I was wondering today how different programming and natural languages really are, and if one day someone could write applications in a natural language - maybe even just speak alike you would to a human, to a computer, and have it understand what it needs to do and be able to recognise itself the efficient methods for approaching the problems provided and use them.
This has raised two sets of questions for me.

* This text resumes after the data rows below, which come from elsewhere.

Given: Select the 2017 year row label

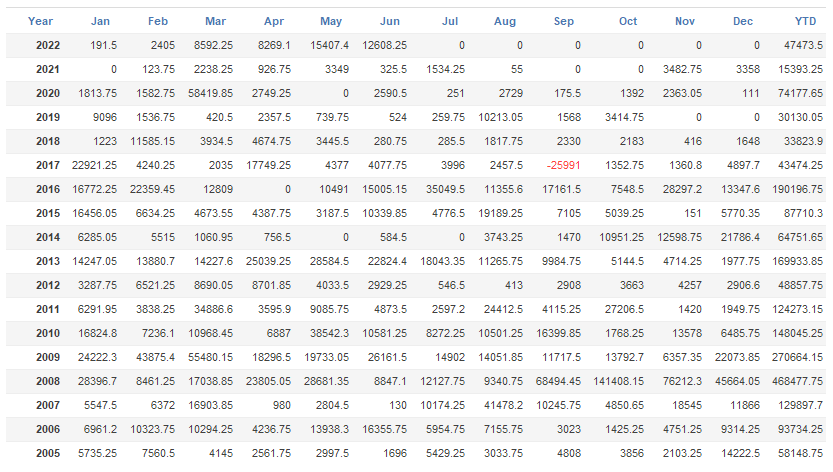Looking at the screenshot, I should [x=46, y=165].
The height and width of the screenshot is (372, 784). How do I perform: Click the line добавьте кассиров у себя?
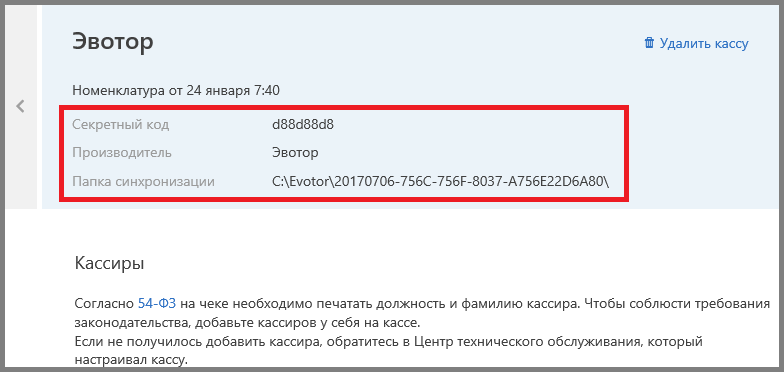249,322
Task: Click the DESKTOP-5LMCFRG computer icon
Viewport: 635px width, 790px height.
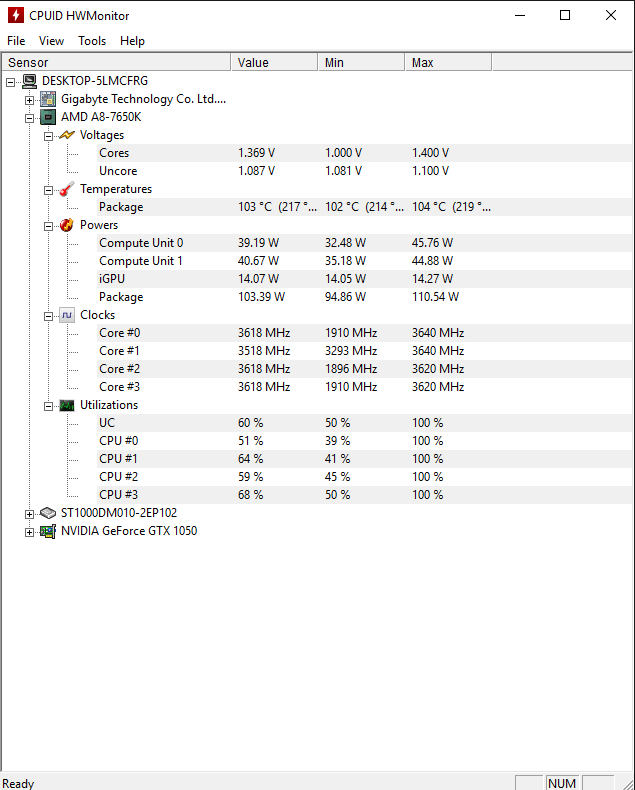Action: [30, 81]
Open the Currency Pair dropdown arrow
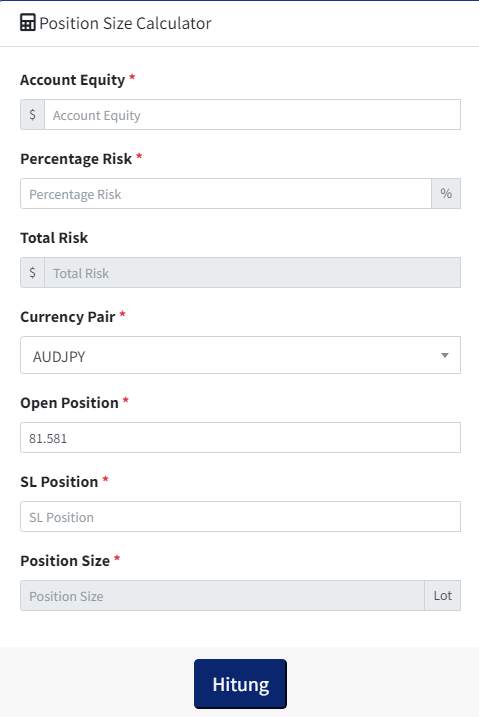The height and width of the screenshot is (717, 479). tap(444, 355)
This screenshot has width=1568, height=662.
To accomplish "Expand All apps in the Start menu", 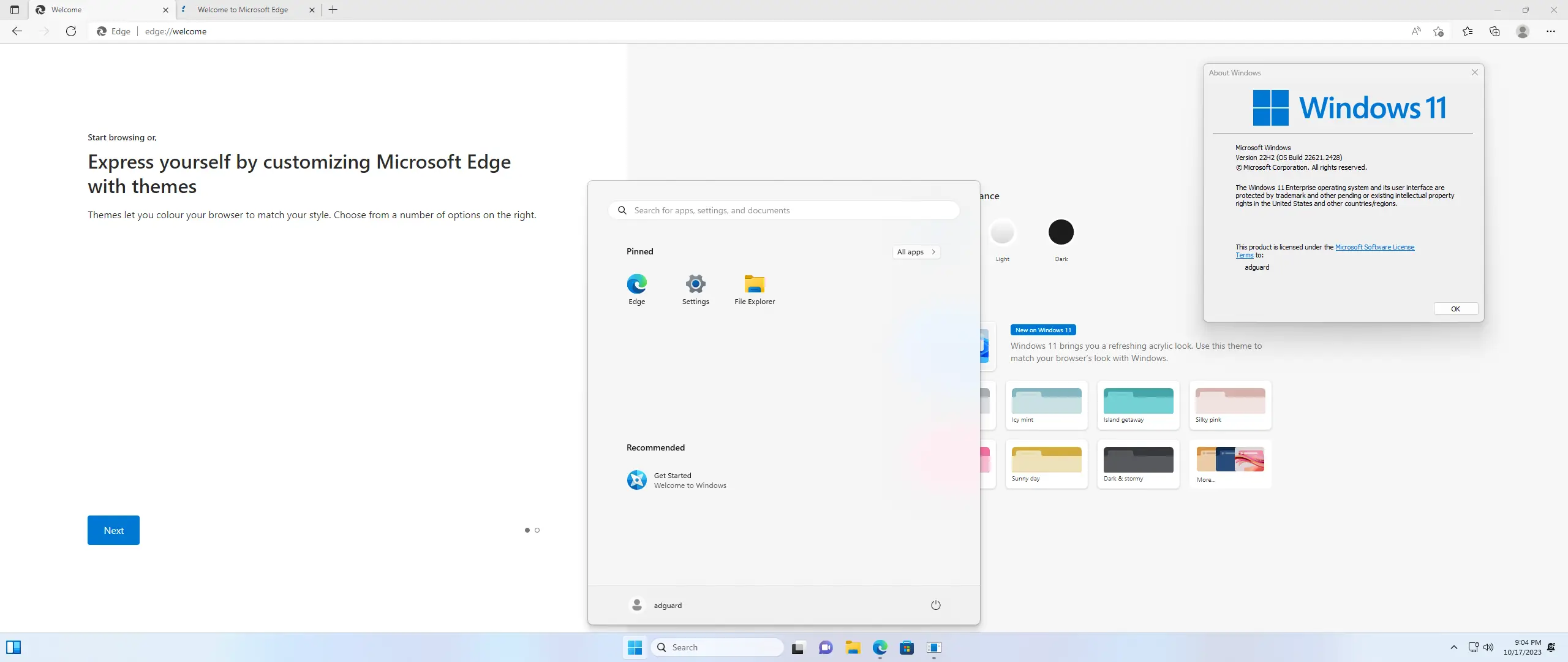I will pos(916,251).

They're don't exactly all flow, they're very much separate questions.
The first is, if we define "programming" as being to "provide (a computer or other machine) with coded instructions for the automatic performance of a task." (thanks, Google), would this qualify telling your phone to set an alarm as "programming"? This can certainly be done even by voice command, now... and it meets the definition - you're providing a computer of other machine, in this case your phone, with instructions (coded in a natural language of your choice), that'll follow a syntax it can recognise (e.g. "Set an alarm for _ o'clock"), so it later automatically performs the task of ringing/vibrating/setting off fireworks under your bed/yodeling/whatever. You've just programmed your phone to set off an alarm - making the natural language you just used a programming language itself, too? Would that make all natural languages also programming languages? If you're willing to push the "other machine" part of that definition to include humans, natural languages would definitely qualify as being programming languages - "instructing" would become almost synonymous with "programming". I think someone's already had a dig at this and that's how the esoteric language "chef" happened, maybe?
The next is something I came across when people were comparing natural and programming languages - error tolerance. With most natural languages there's a high error tolerance, yuo hfal cna dpro snetenesce, rwod mujble nda lstli nudsterood. With programming languages, error tolerance is typically pretty strict - misspell a variable name or omit a curly brace and you're out of luck... but this made me wonder, would it be possible to write a compiler or interpreter with error tolerance alike that I used in the sentence I hope you understood above? In golang you can omit variable types upon declaration by using "short variable declarations" where the type for the variable is inferred from what's on the right hand side of the declaration - maybe alike how in conversation I could some words and you'd still be to what I meant (inb4 grammar nazi I omitted some words there to prove the point).
Would it be that much of a stretch to write a plugin for something like visual studio code that at least suggests what you might've meant to have typed when you misspelt a vrabiael nmae, or place suggested semicolons where you've put a newline but forgotten the semicolon? Is this also something people have thought about before but dismissed the idea of out of fear that it'd result in more problems like it thinking you've omitted something by accident that was in fact deliberate?